So the question is whether it’s fair for Person A to pay $7,500,000 for those services, and Person B to pay $30,000 or 0.4% of what Person A pays for those same services.
According to the wisdom of President Obama, Occupy Wall Street and the Democratic Party, fairness is determined in relation to the percentage of income paid in taxes, rather than absolute dollar amounts. Therefore they argue that this situation is completely and utterly unfair because Person A pays an effective rate of 15% while Person B pays an effective rate of 30%. The fact that Person A paid $7,500,000 and Person B paid $30,000 is irrelevant, in fact, Person A should pay $15,000,000 in the name of fairness.
Others believe this view is a vast oversimplification of a complex problem. But they may also believe that we shouldn’t raise anyone’s taxes because our government is already too big. We need to first cut spending to reasonable levels and then determine the best way of paying for the resulting lean and efficient government. They may also believe that ignoring the difference between income earned through labor and income earned through investment overstates the supposed “unfairness.”

• EXERCISES
a: Answer these questions from the tax fairness text, one line each:
(i) How much does Person B pay for the services?
(ii) What effective rate does Person A pay?
(iii) According to the others, what must be done first, before deciding how to pay for government?
b: Rewrite the stretch of the tax fairness text from "So the question" through "name of fairness.", putting "Person C" wherever "Person B" appears.
c: List every distinct dollar amount mentioned in the tax fairness text.

• PROVIDED DATA
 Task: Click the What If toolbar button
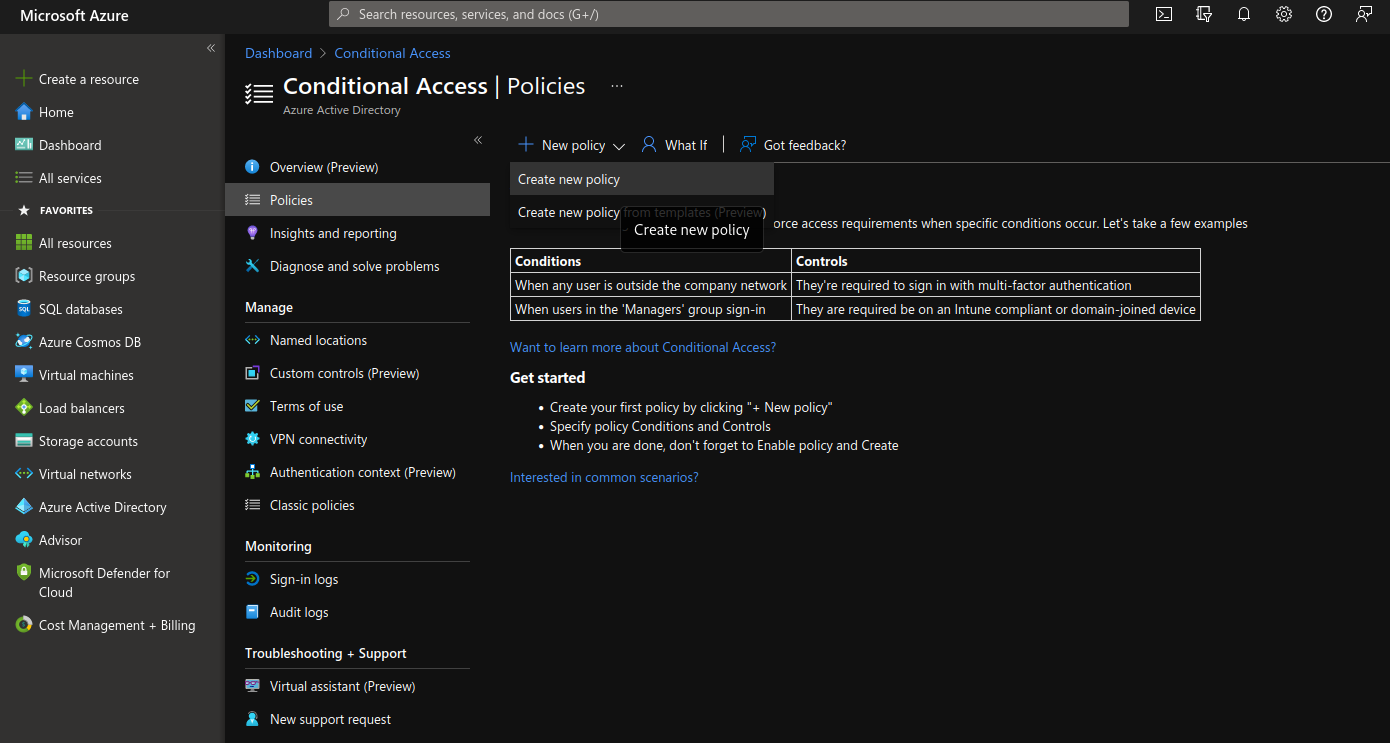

• RESULTS OF THE TASKS
a:
(i) $30,000
(ii) 15%
(iii) Cut spending to reasonable levels.

b:
So the question is whether it’s fair for Person A to pay $7,500,000 for those services, and Person C to pay $30,000 or 0.4% of what Person A pays for those same services.
According to the wisdom of President Obama, Occupy Wall Street and the Democratic Party, fairness is determined in relation to the percentage of income paid in taxes, rather than absolute dollar amounts. Therefore they argue that this situation is completely and utterly unfair because Person A pays an effective rate of 15% while Person C pays an effective rate of 30%. The fact that Person A paid $7,500,000 and Person C paid $30,000 is irrelevant, in fact, Person A should pay $15,000,000 in the name of fairness.

c:
$7,500,000
$30,000
$15,000,000